Transcribe every record below word for word.

DATASET RECORDS: Begin

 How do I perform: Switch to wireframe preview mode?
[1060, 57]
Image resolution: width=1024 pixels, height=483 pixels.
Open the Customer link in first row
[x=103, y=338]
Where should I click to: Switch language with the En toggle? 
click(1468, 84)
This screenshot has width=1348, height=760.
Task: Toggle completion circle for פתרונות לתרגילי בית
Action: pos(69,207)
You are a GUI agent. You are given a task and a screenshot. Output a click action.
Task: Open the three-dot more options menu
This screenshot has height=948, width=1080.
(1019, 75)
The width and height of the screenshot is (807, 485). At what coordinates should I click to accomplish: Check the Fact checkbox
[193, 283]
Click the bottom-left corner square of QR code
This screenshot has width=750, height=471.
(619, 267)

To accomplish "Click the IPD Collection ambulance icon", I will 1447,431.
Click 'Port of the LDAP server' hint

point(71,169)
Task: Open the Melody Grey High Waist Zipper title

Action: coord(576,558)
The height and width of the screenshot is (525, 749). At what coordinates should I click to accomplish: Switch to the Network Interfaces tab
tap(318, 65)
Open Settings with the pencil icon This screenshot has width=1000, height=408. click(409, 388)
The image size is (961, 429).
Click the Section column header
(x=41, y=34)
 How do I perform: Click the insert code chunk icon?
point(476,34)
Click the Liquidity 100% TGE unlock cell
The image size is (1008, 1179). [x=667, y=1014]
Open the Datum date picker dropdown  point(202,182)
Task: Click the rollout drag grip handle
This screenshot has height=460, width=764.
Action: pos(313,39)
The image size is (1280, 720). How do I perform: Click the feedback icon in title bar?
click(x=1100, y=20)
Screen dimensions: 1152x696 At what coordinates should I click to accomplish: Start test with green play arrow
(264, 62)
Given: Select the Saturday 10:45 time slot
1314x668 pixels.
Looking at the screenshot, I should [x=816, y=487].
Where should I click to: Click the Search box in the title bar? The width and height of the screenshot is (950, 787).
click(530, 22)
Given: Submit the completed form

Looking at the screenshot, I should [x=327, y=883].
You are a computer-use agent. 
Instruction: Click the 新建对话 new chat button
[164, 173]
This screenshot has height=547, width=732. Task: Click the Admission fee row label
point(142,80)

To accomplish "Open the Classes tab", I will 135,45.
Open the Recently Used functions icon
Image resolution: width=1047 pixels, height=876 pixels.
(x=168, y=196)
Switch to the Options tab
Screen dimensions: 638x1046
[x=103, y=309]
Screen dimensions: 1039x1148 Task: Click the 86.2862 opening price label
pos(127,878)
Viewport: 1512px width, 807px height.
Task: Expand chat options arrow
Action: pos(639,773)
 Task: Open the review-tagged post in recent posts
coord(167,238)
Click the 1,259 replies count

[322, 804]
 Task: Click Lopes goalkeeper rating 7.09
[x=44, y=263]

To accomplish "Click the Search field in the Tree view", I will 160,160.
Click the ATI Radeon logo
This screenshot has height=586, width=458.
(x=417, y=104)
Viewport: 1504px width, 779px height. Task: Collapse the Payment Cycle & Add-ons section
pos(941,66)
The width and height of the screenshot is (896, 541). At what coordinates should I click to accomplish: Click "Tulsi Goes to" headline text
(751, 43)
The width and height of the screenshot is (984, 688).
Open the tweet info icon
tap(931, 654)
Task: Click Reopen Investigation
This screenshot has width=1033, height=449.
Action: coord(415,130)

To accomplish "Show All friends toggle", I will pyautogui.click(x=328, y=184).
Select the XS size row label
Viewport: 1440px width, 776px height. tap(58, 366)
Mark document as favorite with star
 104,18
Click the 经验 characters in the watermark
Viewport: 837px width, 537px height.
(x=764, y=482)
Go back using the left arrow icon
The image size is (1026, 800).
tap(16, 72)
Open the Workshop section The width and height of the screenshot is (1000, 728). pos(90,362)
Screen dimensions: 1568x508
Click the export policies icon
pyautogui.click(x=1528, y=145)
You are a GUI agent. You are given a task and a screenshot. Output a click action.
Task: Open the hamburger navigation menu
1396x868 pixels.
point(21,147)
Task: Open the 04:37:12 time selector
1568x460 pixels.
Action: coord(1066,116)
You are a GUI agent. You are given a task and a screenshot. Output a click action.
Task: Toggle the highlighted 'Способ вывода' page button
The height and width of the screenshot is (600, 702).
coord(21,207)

DATASET RECORDS: End

## WRITTEN RESPONSE
 How do I perform: Switch to wireframe preview mode?
[1060, 57]
Image resolution: width=1024 pixels, height=483 pixels.
Open the Customer link in first row
[x=103, y=338]
Where should I click to: Switch language with the En toggle? 
click(1468, 84)
This screenshot has width=1348, height=760.
Task: Toggle completion circle for פתרונות לתרגילי בית
Action: pos(69,207)
You are a GUI agent. You are given a task and a screenshot. Output a click action.
Task: Open the three-dot more options menu
This screenshot has height=948, width=1080.
(1019, 75)
The width and height of the screenshot is (807, 485). At what coordinates should I click to accomplish: Check the Fact checkbox
[193, 283]
Click the bottom-left corner square of QR code
This screenshot has width=750, height=471.
(619, 267)

To accomplish "Click the IPD Collection ambulance icon", I will 1447,431.
Click 'Port of the LDAP server' hint

point(71,169)
Task: Open the Melody Grey High Waist Zipper title

Action: coord(576,558)
The height and width of the screenshot is (525, 749). At what coordinates should I click to accomplish: Switch to the Network Interfaces tab
tap(318, 65)
Open Settings with the pencil icon This screenshot has width=1000, height=408. click(409, 388)
The image size is (961, 429).
Click the Section column header
(x=41, y=34)
 How do I perform: Click the insert code chunk icon?
point(476,34)
Click the Liquidity 100% TGE unlock cell
The image size is (1008, 1179). [x=667, y=1014]
Open the Datum date picker dropdown  point(202,182)
Task: Click the rollout drag grip handle
This screenshot has height=460, width=764.
Action: pos(313,39)
The image size is (1280, 720). How do I perform: Click the feedback icon in title bar?
click(x=1100, y=20)
Screen dimensions: 1152x696 At what coordinates should I click to accomplish: Start test with green play arrow
(264, 62)
Given: Select the Saturday 10:45 time slot
1314x668 pixels.
Looking at the screenshot, I should [x=816, y=487].
Where should I click to: Click the Search box in the title bar? The width and height of the screenshot is (950, 787).
click(530, 22)
Given: Submit the completed form

Looking at the screenshot, I should [x=327, y=883].
You are a computer-use agent. 
Instruction: Click the 新建对话 new chat button
[164, 173]
This screenshot has height=547, width=732. Task: Click the Admission fee row label
point(142,80)

To accomplish "Open the Classes tab", I will 135,45.
Open the Recently Used functions icon
Image resolution: width=1047 pixels, height=876 pixels.
(x=168, y=196)
Switch to the Options tab
Screen dimensions: 638x1046
[x=103, y=309]
Screen dimensions: 1039x1148 Task: Click the 86.2862 opening price label
pos(127,878)
Viewport: 1512px width, 807px height.
Task: Expand chat options arrow
Action: pos(639,773)
 Task: Open the review-tagged post in recent posts
coord(167,238)
Click the 1,259 replies count

[322, 804]
 Task: Click Lopes goalkeeper rating 7.09
[x=44, y=263]

To accomplish "Click the Search field in the Tree view", I will 160,160.
Click the ATI Radeon logo
This screenshot has height=586, width=458.
(x=417, y=104)
Viewport: 1504px width, 779px height. Task: Collapse the Payment Cycle & Add-ons section
pos(941,66)
The width and height of the screenshot is (896, 541). At what coordinates should I click to accomplish: Click "Tulsi Goes to" headline text
(751, 43)
The width and height of the screenshot is (984, 688).
Open the tweet info icon
tap(931, 654)
Task: Click Reopen Investigation
This screenshot has width=1033, height=449.
Action: coord(415,130)

To accomplish "Show All friends toggle", I will pyautogui.click(x=328, y=184).
Select the XS size row label
Viewport: 1440px width, 776px height. tap(58, 366)
Mark document as favorite with star
 104,18
Click the 经验 characters in the watermark
Viewport: 837px width, 537px height.
(x=764, y=482)
Go back using the left arrow icon
The image size is (1026, 800).
tap(16, 72)
Open the Workshop section The width and height of the screenshot is (1000, 728). pos(90,362)
Screen dimensions: 1568x508
Click the export policies icon
pyautogui.click(x=1528, y=145)
You are a GUI agent. You are given a task and a screenshot. Output a click action.
Task: Open the hamburger navigation menu
1396x868 pixels.
point(21,147)
Task: Open the 04:37:12 time selector
1568x460 pixels.
Action: coord(1066,116)
You are a GUI agent. You are given a task and a screenshot. Output a click action.
Task: Toggle the highlighted 'Способ вывода' page button
The height and width of the screenshot is (600, 702).
coord(21,207)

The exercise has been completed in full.